In unheated protein dispersions, the apparent viscosity, turbidity, and △E significantly increased with the increased concentrations of added SHMP. At the same time, the particle size significantly decreased. When protein dispersions were heated, the concentration of added SHMP significantly influenced those properties. Dispersions containing 6 and 8% protein showed a significant increase in the HCT when SHMP with different chain lengths was applied. However, dispersions containing 10% protein were primarily affected by the concentration of the added SHMP rather than the chain length.

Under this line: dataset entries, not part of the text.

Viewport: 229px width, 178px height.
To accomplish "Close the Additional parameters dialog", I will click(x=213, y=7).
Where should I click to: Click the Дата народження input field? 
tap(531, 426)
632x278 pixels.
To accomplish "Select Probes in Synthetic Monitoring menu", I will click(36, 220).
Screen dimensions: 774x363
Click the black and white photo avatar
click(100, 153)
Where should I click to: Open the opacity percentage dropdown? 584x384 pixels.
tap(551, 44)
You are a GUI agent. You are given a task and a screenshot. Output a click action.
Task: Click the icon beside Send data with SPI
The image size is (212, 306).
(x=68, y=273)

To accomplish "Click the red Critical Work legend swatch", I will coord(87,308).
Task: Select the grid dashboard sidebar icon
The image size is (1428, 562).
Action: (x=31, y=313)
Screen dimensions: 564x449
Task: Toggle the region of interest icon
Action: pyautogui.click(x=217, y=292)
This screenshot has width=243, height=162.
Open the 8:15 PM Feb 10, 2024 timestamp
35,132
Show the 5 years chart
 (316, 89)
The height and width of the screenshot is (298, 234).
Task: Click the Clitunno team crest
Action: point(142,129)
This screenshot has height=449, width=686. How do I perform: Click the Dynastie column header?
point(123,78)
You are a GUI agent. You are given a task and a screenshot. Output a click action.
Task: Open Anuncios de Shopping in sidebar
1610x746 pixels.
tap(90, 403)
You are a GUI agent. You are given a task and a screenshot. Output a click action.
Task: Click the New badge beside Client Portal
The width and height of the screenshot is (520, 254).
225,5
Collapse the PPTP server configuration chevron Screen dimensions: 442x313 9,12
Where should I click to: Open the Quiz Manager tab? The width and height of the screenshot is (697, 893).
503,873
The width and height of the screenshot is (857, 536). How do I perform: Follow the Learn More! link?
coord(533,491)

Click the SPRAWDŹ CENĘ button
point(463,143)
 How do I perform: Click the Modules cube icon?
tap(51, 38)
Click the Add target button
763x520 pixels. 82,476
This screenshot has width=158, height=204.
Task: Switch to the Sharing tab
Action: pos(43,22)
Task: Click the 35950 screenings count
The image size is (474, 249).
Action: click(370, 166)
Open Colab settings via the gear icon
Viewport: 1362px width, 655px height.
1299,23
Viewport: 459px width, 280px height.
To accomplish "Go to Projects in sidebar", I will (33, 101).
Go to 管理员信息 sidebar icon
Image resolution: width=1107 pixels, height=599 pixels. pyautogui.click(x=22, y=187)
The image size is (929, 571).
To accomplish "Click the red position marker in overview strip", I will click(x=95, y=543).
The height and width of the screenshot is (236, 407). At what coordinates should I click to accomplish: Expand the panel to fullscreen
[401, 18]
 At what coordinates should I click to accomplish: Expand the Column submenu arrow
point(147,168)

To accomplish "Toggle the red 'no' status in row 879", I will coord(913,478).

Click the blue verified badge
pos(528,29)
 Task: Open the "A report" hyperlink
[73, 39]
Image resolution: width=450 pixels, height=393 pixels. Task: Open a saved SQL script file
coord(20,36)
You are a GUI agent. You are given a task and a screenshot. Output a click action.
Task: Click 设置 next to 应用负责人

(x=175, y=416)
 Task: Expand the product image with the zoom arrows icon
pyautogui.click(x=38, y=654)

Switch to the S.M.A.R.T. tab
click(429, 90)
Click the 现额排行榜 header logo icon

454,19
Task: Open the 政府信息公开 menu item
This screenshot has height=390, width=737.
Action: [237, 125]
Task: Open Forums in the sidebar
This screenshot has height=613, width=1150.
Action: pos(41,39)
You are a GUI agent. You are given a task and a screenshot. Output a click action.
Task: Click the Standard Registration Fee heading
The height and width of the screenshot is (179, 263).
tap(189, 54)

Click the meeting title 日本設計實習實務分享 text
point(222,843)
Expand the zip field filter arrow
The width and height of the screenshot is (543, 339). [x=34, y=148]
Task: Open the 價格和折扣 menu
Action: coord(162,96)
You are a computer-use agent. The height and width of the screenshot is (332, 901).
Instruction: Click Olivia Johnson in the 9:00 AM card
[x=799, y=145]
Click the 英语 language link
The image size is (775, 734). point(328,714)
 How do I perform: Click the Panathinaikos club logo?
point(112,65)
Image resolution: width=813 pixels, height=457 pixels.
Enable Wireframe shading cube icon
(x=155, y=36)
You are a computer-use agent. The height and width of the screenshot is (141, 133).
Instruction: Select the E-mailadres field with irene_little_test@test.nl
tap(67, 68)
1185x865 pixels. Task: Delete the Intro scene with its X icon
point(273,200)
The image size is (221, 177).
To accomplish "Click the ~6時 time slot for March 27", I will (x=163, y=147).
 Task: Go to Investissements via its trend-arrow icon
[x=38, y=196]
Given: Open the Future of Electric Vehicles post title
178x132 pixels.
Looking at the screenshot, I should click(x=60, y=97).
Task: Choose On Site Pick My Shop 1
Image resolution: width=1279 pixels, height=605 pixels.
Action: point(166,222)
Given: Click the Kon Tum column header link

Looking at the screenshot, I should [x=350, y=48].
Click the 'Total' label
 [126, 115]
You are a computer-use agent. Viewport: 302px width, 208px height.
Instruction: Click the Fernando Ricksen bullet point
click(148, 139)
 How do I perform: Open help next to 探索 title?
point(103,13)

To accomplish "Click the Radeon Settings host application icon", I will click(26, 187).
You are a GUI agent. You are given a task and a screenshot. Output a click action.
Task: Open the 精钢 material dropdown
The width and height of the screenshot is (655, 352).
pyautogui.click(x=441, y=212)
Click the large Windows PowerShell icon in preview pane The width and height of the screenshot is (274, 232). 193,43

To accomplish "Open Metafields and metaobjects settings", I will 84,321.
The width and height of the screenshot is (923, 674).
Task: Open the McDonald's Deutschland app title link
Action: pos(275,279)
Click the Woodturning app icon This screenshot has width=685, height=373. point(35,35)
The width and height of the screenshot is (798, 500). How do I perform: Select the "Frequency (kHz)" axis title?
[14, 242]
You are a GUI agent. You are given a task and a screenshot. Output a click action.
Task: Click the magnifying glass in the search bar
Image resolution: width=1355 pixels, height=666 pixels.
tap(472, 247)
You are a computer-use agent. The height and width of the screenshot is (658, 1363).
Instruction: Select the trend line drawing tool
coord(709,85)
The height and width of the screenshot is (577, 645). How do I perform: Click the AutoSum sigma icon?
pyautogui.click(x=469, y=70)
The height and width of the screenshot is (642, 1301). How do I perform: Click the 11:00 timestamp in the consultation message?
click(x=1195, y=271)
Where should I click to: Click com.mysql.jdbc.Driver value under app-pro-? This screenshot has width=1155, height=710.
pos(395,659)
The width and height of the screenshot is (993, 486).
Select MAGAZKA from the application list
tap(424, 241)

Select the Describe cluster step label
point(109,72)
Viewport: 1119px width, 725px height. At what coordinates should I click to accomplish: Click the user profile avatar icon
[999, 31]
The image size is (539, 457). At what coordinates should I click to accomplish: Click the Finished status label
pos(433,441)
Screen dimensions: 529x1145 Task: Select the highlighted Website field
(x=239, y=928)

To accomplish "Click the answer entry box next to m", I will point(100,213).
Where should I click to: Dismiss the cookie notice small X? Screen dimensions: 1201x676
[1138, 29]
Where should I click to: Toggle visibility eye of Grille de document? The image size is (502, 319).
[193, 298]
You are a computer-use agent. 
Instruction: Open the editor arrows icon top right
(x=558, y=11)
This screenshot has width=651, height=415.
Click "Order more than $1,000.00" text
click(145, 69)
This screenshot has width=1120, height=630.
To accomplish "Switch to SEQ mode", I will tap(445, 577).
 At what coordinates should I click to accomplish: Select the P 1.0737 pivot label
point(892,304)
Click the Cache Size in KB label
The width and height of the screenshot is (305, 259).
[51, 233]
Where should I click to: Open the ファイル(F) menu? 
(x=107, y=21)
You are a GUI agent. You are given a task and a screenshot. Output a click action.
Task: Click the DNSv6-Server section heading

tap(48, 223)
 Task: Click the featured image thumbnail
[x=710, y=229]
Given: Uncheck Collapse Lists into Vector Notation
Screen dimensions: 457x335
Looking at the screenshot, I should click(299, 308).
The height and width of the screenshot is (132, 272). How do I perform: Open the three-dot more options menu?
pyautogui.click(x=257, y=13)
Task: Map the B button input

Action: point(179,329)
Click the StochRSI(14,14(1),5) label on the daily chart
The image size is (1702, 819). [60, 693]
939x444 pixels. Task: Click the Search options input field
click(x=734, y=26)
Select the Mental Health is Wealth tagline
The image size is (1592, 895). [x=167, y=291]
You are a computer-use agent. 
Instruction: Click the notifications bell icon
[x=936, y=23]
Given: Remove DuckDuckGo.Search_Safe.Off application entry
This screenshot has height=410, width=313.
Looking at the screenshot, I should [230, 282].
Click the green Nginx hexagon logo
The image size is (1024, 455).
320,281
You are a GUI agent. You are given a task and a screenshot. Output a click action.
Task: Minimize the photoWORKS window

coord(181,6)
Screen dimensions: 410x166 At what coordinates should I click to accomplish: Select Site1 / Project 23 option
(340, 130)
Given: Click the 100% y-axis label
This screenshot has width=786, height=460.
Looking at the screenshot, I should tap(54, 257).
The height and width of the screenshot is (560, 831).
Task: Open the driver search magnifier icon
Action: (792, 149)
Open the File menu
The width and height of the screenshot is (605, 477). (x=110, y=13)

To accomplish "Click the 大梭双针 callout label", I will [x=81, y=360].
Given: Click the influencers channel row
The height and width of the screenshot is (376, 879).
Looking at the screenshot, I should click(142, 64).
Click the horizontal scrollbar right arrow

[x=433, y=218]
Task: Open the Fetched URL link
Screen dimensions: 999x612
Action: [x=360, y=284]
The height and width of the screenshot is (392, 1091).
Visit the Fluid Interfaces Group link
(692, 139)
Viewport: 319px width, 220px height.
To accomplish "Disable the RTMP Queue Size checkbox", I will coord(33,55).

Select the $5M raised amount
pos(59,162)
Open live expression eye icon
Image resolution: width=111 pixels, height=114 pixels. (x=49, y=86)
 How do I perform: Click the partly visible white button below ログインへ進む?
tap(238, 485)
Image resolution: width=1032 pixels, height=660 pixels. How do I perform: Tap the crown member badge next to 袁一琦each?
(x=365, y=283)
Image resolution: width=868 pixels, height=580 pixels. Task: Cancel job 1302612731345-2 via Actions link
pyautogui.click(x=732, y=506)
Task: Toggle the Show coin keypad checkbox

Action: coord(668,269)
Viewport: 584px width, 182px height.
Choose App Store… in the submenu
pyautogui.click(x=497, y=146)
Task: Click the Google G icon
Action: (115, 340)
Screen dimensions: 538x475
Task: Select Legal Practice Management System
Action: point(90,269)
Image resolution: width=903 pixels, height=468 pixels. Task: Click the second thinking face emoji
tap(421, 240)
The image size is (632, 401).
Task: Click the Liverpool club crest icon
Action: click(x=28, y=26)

This might be due to the high concentration of proteins in that dispersion, as more SHMP might have been added to detect the influence of the phosphate chain length on its HCT. In conclusion, the phosphate chain length of SHMP mainly affected the stability of high-protein milk dispersions as it showed a higher HCT when the short phosphate chain length of SHMP was used. Therefore, using the short phosphate chain SHMP might be the most suitable emulsifying salt in products requiring high heat treatment, such as UHT and retort sterilized high-protein beverages.